This article asserts that transfer pricing is perhaps the greatest profit shifting problem facing the international tax system. Thus, countries have
historically been keen on preventing transfer pricing and on finding effective and efficient methods for allocating revenue that are administratively
cost effective for both taxpayers and tax administrators. However, the problem as articulated in this article is that the comparability analysis that
underpins the application of the arm’s length principle (ALP) which is applied internationally to curb transfer pricing, continues to be a vexing
problem for developing countries due to various conceptual, policy, legislative, administrative and capacity challenges in finding comparable data.
Acknowledging these problems, various international bodies have recommended alternative approaches that are considered simpler and less
administratively burdensome, that developing countries may adopt in certain cases so as not to carry out a fully fledged comparability analysis.

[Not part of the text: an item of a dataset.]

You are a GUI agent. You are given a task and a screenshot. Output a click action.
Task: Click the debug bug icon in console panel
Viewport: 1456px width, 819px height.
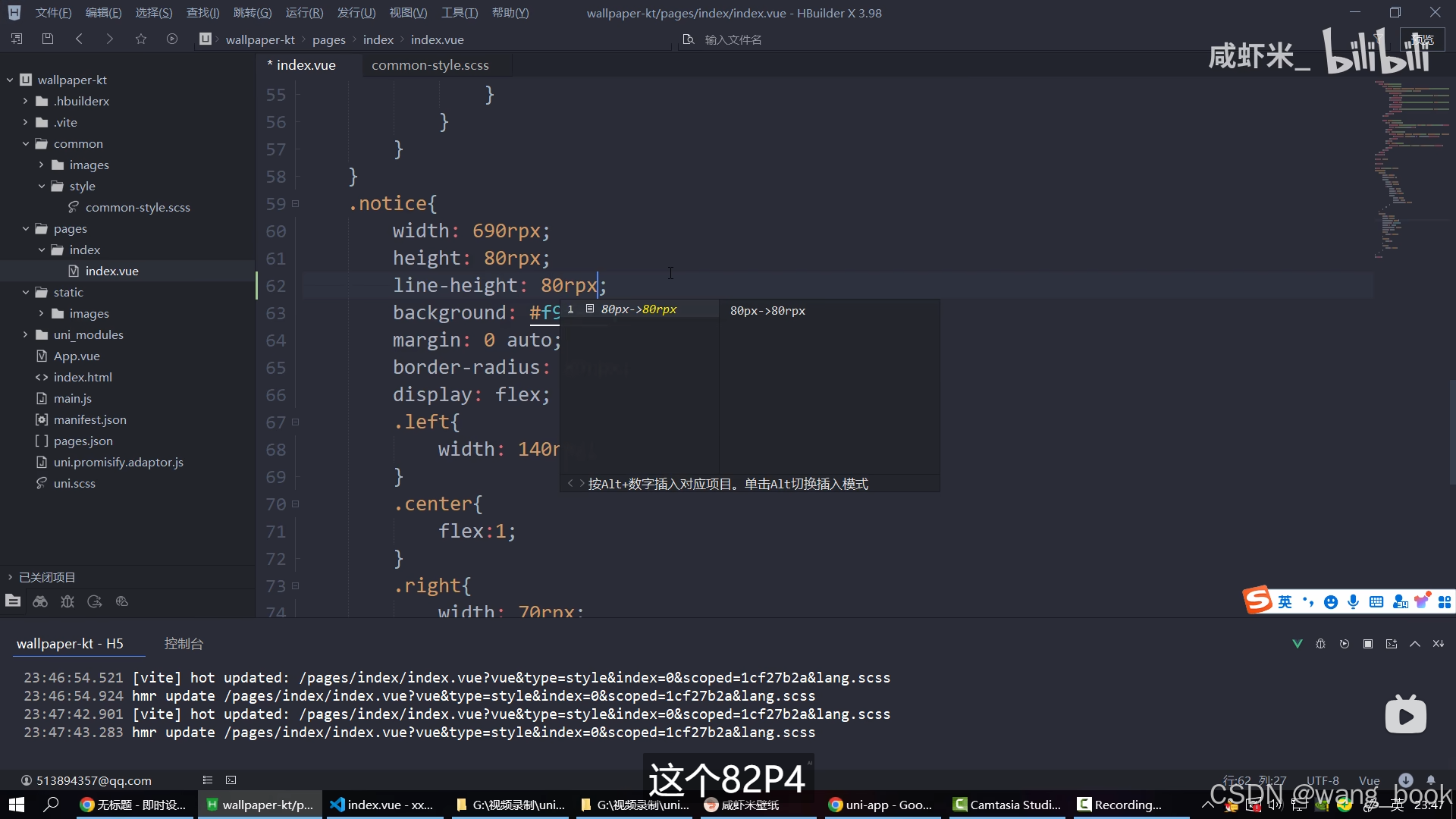click(1320, 644)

This article explains the operation of some of these alternative approaches and it evaluates the advantages and drawbacks of each of them. The
article provides examples of some African countries that have adopted the alternative approaches and the positions of others that have not adopted
these approaches. Recommendations are then provided as regards the competing policy options that countries have to consider when adopting the
alternative approaches. It is hoped that the article will be found useful by African tax administrations and policy makers when they consider
whether to adopt the alternative approaches.